A rare disease is one that affects fewer than 200,000 Americans. NIH estimates that more than 6,800 rare diseases afflict more than 25 million Americans. Effective pharmacologic treatments exist for only about 200 of these illnesses. Unlike rare diseases, neglected diseases may be quite common in some parts of the world, especially in developing countries. Private companies seldom pursue new therapies for these types of illnesses because of high costs and failure rates and the low likelihood of recovering investments or making a profit.
“While Congress has previously taken important steps to help these patients, such as providing incentives for drug companies under the Orphan Drug Act, this is the first time NIH is providing support for specific preclinical research and product development,” notes ORDR director, Stephen C. Groft, Pharm.D.
NHGRI acting director, Alan E. Guttmacher, M.D., adds, “Biotechnology and pharmaceutical companies have enormous strength and experience in drug development but to maximize return-on-investment, work primarily on common illnesses. TRND will develop promising treatments for rare diseases to the point that they are sufficiently de-risked for pharmaceutical companies, disease-oriented foundations, or others to undertake the necessary clinical trials.”
TRND is currently setting up an oversight process to decide which projects to pursue. Leadership currently envisions a small number of diseases being studied each year, with strict criteria used to determine which molecules will be studied for which diseases.
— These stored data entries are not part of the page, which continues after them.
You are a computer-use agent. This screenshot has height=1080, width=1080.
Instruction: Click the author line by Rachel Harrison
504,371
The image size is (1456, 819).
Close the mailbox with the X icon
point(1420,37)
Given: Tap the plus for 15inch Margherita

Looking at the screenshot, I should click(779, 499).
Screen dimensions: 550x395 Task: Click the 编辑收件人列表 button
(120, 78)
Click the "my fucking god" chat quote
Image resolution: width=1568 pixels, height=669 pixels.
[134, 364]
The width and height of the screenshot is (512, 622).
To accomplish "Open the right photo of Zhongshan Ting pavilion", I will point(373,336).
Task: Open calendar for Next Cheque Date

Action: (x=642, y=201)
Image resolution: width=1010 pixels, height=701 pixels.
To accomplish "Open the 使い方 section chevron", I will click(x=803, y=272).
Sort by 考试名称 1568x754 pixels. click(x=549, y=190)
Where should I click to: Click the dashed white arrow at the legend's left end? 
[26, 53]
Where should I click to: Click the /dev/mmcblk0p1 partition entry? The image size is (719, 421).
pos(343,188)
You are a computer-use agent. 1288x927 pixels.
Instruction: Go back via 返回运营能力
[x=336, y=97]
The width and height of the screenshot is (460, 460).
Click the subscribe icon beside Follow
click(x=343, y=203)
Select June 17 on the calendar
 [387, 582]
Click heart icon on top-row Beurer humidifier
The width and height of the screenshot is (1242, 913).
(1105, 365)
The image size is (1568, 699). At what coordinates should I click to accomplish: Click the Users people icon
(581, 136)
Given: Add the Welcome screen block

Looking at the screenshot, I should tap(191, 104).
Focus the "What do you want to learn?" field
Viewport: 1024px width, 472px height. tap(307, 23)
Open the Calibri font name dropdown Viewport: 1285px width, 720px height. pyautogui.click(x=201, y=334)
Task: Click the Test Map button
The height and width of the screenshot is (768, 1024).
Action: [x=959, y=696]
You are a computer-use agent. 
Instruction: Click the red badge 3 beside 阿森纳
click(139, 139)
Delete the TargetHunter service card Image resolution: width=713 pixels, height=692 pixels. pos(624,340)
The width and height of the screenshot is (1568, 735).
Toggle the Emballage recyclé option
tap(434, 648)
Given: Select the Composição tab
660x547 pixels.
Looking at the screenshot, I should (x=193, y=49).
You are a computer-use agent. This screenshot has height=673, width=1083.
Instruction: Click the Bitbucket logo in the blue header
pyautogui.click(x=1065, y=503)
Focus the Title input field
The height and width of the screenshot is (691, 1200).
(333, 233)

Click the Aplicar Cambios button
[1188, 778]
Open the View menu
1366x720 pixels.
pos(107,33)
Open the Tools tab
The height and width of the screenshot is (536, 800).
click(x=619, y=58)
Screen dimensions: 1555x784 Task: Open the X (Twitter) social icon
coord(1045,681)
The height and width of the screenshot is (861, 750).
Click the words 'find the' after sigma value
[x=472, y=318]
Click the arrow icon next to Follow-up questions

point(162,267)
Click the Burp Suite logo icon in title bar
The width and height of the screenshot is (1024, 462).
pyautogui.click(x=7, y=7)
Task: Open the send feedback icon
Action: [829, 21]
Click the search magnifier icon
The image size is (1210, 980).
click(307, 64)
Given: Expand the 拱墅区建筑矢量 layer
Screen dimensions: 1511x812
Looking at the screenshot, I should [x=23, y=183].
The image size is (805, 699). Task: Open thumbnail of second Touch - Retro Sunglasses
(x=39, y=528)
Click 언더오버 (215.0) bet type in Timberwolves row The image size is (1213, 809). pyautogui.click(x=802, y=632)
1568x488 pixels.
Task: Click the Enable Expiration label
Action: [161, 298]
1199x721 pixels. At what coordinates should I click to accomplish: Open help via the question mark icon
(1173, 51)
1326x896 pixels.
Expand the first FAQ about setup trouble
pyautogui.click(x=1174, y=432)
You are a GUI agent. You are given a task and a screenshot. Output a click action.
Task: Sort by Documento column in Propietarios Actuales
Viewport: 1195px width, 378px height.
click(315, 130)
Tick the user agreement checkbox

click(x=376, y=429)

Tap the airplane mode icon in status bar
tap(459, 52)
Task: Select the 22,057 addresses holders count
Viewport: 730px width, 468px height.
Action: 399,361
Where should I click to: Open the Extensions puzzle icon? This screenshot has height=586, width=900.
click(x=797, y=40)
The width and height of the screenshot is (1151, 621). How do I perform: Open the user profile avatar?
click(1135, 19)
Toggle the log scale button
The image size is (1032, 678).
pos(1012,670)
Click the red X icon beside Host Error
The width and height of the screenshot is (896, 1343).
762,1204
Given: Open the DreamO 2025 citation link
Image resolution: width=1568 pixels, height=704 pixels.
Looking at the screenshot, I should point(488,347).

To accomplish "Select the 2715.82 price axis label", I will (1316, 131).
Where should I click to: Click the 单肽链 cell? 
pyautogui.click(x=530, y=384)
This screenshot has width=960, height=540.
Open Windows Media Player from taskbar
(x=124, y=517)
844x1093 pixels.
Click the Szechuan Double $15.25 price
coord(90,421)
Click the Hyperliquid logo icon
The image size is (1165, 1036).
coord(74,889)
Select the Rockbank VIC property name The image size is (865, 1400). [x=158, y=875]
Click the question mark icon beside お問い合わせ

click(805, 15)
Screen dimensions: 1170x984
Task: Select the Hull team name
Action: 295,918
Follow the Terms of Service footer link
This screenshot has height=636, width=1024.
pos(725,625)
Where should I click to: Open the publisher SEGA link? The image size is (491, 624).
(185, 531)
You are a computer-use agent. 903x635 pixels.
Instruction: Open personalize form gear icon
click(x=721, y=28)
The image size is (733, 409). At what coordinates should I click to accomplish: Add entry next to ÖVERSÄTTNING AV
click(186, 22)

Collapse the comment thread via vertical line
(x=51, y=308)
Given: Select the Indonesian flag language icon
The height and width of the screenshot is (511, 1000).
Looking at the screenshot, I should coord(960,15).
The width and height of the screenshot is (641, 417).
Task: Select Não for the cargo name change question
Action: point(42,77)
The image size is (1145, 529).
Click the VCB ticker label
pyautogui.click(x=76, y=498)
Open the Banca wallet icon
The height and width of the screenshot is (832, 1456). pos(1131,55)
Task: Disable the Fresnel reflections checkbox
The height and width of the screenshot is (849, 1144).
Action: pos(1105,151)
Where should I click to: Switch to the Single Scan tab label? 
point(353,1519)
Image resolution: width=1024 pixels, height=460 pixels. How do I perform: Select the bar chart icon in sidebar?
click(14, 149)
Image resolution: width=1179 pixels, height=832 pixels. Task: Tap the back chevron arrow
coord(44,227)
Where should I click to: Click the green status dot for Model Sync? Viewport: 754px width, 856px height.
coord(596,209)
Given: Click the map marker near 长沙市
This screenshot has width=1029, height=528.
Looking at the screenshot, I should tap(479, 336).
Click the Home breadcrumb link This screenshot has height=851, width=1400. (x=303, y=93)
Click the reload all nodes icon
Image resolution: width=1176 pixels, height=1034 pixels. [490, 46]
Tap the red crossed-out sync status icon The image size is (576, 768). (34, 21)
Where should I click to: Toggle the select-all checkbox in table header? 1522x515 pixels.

NIH expects to use existing intellectual property policies to transfer licenses for TRND-discovered drugs to private companies or others for development, clinical testing, and marketing.
TRND will work closely with disease-specific experts on selected projects, leveraging in-house scientific capabilities needed to carry out much of the preclinical development work and contracting out other parts. NCGC will kick-start preclinical activites using its robotic, high-throughput screening system, related assays, and a library of more than 350,000 compounds. TRND will also devote some of its efforts to improving the drug development process itself to make it faster and less expensive.
Beyond the preclinical stage, TRND will work to find a company willing to take the therapy into clinical development. Additionally, it will take advantage of NIH resources to launch human studies, including the NIH Clinical Center, the NIH Rapid Access to Interventional Development, and the Clinical and Translational Science Awards program.